Miami Beach's New Police Chief Left Behind Plenty of Conflict in Colorado
Just before noon July 20, 2012, Aurora, Colorado police chief Dan Oates stood before a microphone in the parking lot outside the suburban Century 16 movie theater where, less than 12 hours earlier, a maniac in a gas mask had thrown smoke bombs and opened fire during a midnight screening of The Dark Knight Rises.
Photo by Pete Souza/White House Dan Oates, center, meets with President Obama after the Aurora shootings.
It was a clear summer day, and Oates, a hefty, serious man in his early 50s whose short-cropped gray hair was covered by a low blue police cap, was surrounded by a horde of reporters and distraught officials. His face somber and his tone authoritative, he gave the world the update it was waiting for. "Our suspect's name is James Eagan Holmes," he began. "Our best available counts on injuries as of right now -- is that 71 people were shot. And that 12 are deceased."
Just short of two years later, on April 30, Miami Beach commissioners unanimously approved Oates as the city's police chief. But to most of America he'll likely always be known for the role he played in Aurora. After the massacre -- which instantly went down as one of the nation's most notorious murder sprees -- Oates quickly emerged as the capable face of the tragedy's widely lauded response.
"Chief Oates has been dealing with a set of circumstances as difficult as any law enforcement official deals with," an emotional President Obama said minutes after meeting with the families of victims. "And he and his officers have done everything right."
But what neither the president nor any other Dan Oates backer wants to talk about -- at least publicly -- are the controversies the 34-year law enforcement veteran faced out West: the 2011 police shooting of three unarmed Aurora youths; the hellish June 2012 intersection stop; the discovery last June that Oates' department had accidentally destroyed DNA evidence from dozens of potential rape cases.
For Miami Beach, a city still struggling with a public image problem after its own rash of recent scandals, the Colorado controversies raise questions about whether the law-and-order hero from Aurora is the right man to lead a turnaround.
"This new chief needs to come in here and change the entire culture," says Steve Berke, an activist and former mayoral candidate. "I would say the reputation of the police department exists for a reason."
Oates was born in Hackensack, New Jersey, in 1955. Growing up, he "never once thought about being a cop," he says. "Ever." He studied English at Bucknell University in central Pennsylvania, where he edited the college newspaper, and upon graduation began a career in journalism, eventually landing a job as a copyeditor at Popular Mechanics.
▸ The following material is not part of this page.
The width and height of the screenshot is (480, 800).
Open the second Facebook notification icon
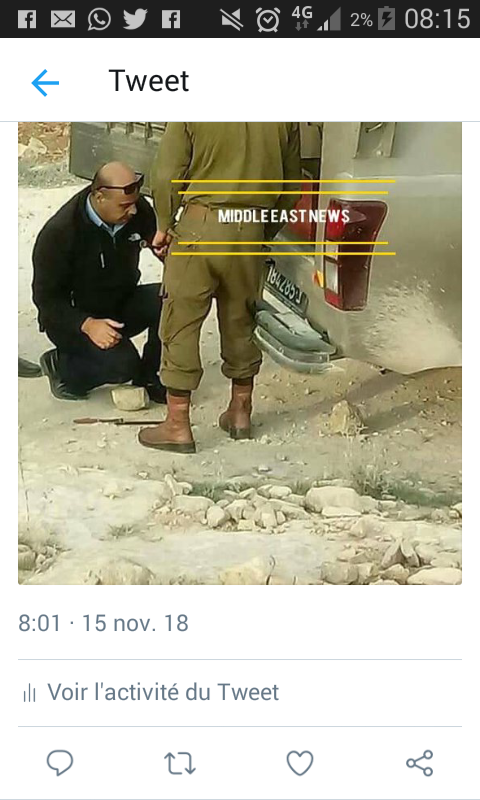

But Oates didn't like the work and planned to go to law school.
Then one day in 1979, he heard a radio ad that the New York Police Department was hiring. Oates was intrigued; he talked to an uncle on the force and decided to visit a Midtown Manhattan precinct where he found an officer at an elevated desk near the entry. "Very intimidating," Oates says. "I walk in and I ask for an application. 'Here you are, kid.' he says."
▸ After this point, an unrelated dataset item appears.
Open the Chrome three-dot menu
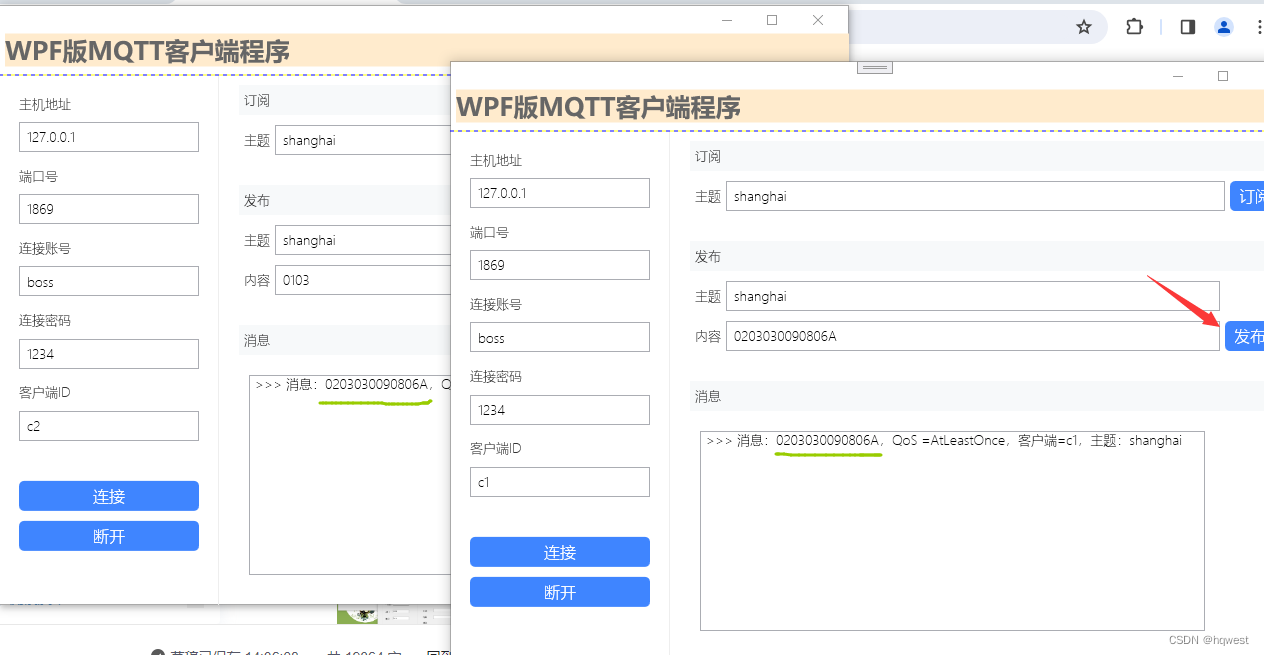This screenshot has height=655, width=1264. [1257, 27]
A year or so later, Oates got the job. He opted out of a law program he was scheduled to begin the same evening and then spent the next 21 years rising through the ranks of the NYPD. (He would graduate from law school in 1986.) He and his wife Nancy, a graphic designer, also adopted two girls from Paraguay, now 20 and 18, and Oates took up a new sport. "I'm a hockey nut," he says.
In 2001 he became police chief of Ann Arbor, Michigan, and four years later took the job as top cop in Aurora, a leafy, ethnically diverse city of 340,000 just east of Denver. In Oates' first week, the department carried out a massive manhunt for Aarone Thompson, a 6-year-old girl who had been reported as a runaway. But when evidence wasn't stacking up, the new chief -- in a preview of his direct style -- publicly challenged the girl's uncooperative parents: "If they truly care about Aarone as they say they do," Oates told a swarm of news cameras, "they need to speak to us at this time."
Several days later, police discovered the girl had in fact been dead for months; her father was eventually sentenced to 114 years for serial child abuse. Over the next five years, Oates oversaw a 30 percent crime reduction, further burnishing his reputation as an effective enforcer.
But by 2011, Aurora PD was also cementing another reputation -- for heavy-handedness. Civil rights critics linked a spate of officer-involved shootings to the chief. "A fish rots from the head down," says David Lane, an attorney who has frequently sparred with Oates. "If he has a culture of tolerance of excessive force by police officers, that shows itself from time to time."